Working from the top of the records below, reproduce each line exactly, ending once you have written the line containing "The image size is (2357, 1410).".

> _Data to use_
+ + +
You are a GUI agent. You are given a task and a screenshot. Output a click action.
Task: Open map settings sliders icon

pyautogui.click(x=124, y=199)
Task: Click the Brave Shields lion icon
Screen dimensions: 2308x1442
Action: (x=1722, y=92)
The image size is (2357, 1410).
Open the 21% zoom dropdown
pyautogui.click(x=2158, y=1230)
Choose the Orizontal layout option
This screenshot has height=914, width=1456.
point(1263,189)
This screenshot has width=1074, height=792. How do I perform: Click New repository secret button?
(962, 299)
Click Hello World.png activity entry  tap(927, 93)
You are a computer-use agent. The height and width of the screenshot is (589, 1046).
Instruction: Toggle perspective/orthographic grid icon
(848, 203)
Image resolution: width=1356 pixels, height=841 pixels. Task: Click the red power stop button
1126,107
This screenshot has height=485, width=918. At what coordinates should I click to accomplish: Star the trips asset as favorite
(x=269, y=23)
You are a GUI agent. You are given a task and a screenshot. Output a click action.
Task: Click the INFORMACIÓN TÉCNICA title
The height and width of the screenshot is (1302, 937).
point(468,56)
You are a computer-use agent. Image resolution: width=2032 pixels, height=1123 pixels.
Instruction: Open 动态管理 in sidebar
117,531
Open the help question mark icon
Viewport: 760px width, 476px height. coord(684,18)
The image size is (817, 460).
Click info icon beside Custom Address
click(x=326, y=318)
+ + +
> _Output of the exercise_
You are a GUI agent. You are given a task and a screenshot. Output a click action.
Task: Open map settings sliders icon

pyautogui.click(x=124, y=199)
Task: Click the Brave Shields lion icon
Screen dimensions: 2308x1442
Action: (x=1722, y=92)
The image size is (2357, 1410).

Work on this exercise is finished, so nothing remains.